E come si fa a sapere se dopo 1 mese o 3 mesi o 9 mesi è ancora edibile? La risposta sembrerebbe ovvia a una persona normale, ma ricordiamoci che tantissimi giovani oggi, specialmente nelle città, non hanno la più pallida idea di cosa sia il cibo nè sanno accendere un fornello…
Le date di scadenza di alcuni prodotti sono eccessivamente prudenziali e penalizzanti, io ho aperto e consumato nei giorni scorsi yogurt con scadenza 10 marzo di quest’anno, ossia due mesi esatti dopo la data di vendibilità “da consumarsi entro il”, erano perfetti all’assaggio e non mi hanno causato alcun disturbo, e l’ho fatto consapevolmente perché in più occasioni in passato avevo consumato yogurt “scaduto” senza problemi.
Se ci aggiungiamo che il consumatore medio ancora non ha capito la differenza tra “da consumare entro il” e “da consumare PREFERIBILMENTE entro il” credo che andrebbero rivisti i criteri di valutazione di legge, e adottate nuove descrizioni che chiariscano senza equivoci che dopo le date indicate in etichetta i prodotti non esplodono, non diventano velenosi dopo venti secondi, non vi accoltellano nella notte e non vi rigano la macchina, ma semplicemente potrebbero avere meno aroma e gusto.
Qualcosa come “da consumare prudenzialmente entro il xxxx” per i termini di scadenza più rigidi, e “consumabile anche entro yy mesi dopo il xxxx” per i prodotti che hanno conservabilità più lunga, o altre diciture che comunque non terrorizzino a una lettura superficiale.

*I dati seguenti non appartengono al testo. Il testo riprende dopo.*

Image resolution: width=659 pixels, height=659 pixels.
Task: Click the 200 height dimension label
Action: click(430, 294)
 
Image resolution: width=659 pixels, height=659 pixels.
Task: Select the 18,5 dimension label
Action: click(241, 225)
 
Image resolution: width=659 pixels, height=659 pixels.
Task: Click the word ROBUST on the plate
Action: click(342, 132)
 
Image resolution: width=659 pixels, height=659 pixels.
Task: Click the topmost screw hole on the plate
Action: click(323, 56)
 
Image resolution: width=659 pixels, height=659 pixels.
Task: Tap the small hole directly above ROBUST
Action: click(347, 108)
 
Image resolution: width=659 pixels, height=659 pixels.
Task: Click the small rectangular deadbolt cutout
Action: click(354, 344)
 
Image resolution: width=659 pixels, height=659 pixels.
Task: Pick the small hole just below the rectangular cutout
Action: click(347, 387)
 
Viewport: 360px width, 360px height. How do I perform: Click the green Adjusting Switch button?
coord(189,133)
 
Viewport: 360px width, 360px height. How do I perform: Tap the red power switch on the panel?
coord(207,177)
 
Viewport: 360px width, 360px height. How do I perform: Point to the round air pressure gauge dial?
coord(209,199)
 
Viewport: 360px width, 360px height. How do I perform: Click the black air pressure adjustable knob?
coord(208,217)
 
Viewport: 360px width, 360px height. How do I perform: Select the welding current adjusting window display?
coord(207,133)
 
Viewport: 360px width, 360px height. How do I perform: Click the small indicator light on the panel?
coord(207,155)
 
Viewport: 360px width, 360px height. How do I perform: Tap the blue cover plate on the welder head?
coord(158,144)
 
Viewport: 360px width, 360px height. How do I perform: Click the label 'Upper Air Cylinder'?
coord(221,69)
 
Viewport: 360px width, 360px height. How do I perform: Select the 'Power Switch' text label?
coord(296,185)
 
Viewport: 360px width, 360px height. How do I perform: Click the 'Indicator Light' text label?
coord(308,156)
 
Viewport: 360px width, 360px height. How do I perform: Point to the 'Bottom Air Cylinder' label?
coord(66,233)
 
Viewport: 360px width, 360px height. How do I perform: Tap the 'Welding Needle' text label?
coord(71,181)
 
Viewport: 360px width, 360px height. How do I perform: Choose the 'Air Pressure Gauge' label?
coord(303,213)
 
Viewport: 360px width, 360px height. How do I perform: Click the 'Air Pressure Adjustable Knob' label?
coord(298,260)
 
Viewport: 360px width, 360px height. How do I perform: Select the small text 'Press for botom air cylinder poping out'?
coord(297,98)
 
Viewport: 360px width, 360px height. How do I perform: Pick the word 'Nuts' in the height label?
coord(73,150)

Concordo con @Mauro, tantissime volte mi è capitato di consumare dei cibi “scaduti” senza che ci si accorgesse della differenza organolettica.
Come pure scarto un alimento “non scaduto” se ha qualcosa che non va nell’odore e/o nel sapore.

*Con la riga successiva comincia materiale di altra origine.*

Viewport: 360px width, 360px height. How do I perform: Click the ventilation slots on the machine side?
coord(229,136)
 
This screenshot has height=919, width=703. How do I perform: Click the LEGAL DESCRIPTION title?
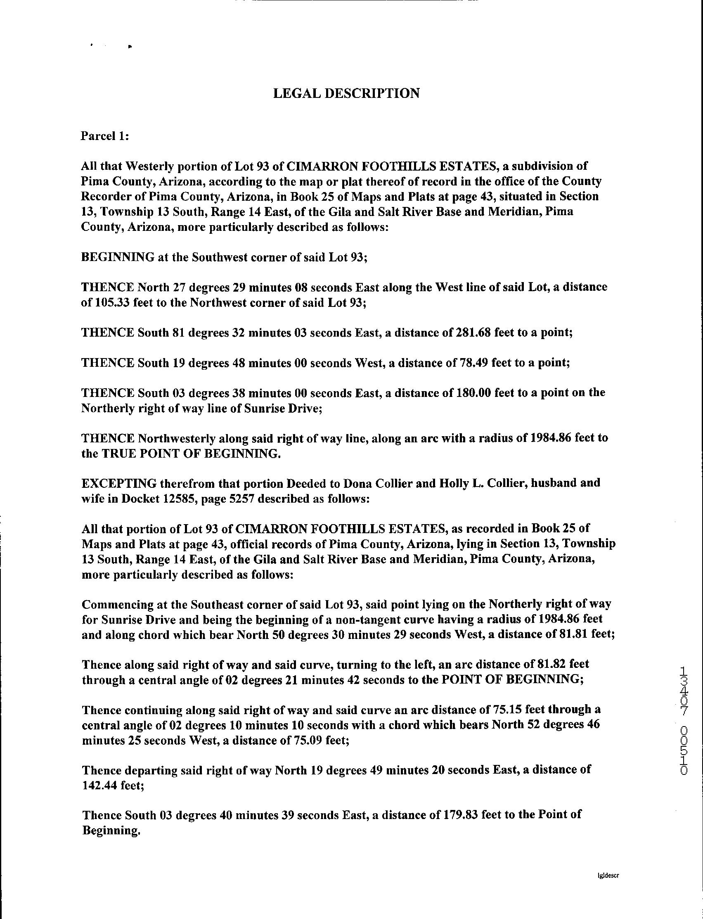pos(346,93)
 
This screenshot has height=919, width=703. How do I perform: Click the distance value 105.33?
pos(111,303)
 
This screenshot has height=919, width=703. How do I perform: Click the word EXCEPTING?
pos(119,483)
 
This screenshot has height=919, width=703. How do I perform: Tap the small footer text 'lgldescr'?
pos(608,874)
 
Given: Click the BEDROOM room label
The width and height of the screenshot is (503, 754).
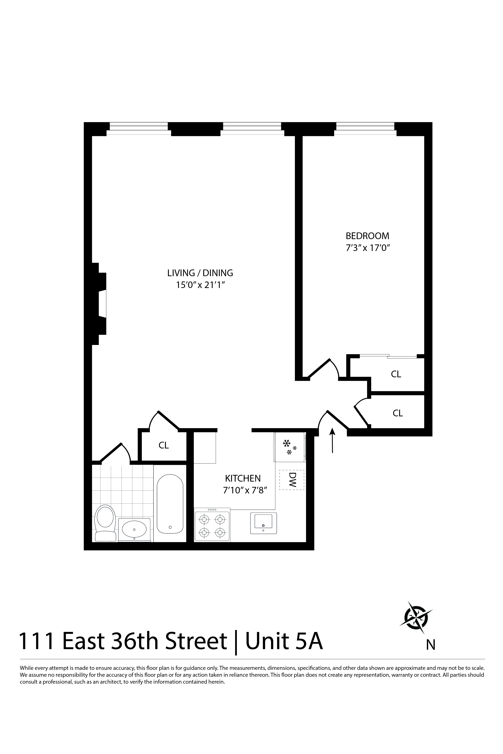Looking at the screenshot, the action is pos(367,236).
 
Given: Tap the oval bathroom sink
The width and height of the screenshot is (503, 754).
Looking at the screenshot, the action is pos(134,530).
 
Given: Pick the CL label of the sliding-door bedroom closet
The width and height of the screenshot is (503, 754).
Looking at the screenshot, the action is pos(396,374).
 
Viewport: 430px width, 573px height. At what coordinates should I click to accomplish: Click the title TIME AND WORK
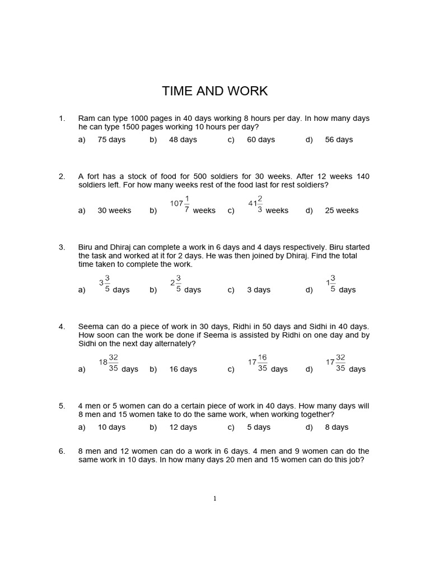click(215, 91)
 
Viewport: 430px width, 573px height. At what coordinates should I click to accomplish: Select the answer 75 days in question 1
click(111, 139)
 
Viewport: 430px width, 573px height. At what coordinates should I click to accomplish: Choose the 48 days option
click(183, 139)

I nostri sensi sono dei laboratori analitici fenomenali.
Se l’alibi è la ” lotta allo spreco”, per ridurre ancora oneri e responsabilità del produttore, la misura non mi trova per nulla d’accordo; se uno vuole buttare i soldi dalla finestra acquistando alimenti che poi non consuma, è un problema di educazione che va risolto educando.
Abbastanza d’accordo sul fattore “consumare dopo la scadenza”, specialmente nel caso yogurt, visto che pure io ho mangiato senza problema alcuno dopo la scadenza (il latte, che di norma va bollito, caglia già di suo se andato a male).
Ma bisogna tenere conto che ci potrebbero essere problemi di mal conservazione da parte di alcuni acquirenti, e il rischio batteriologico di conseguenza.
Di certo, si suppone che tutti siano abbastanza svegli da usare i propri sensi quali vista, olfatto e gusto per rendersi conto se un prodotto può o meno essere ancora consumato…
Certo che lo spreco di 88 milioni di tonnellate è mostruoso, soprattutto visto che c’è chi muore di fame in giro per il mondo.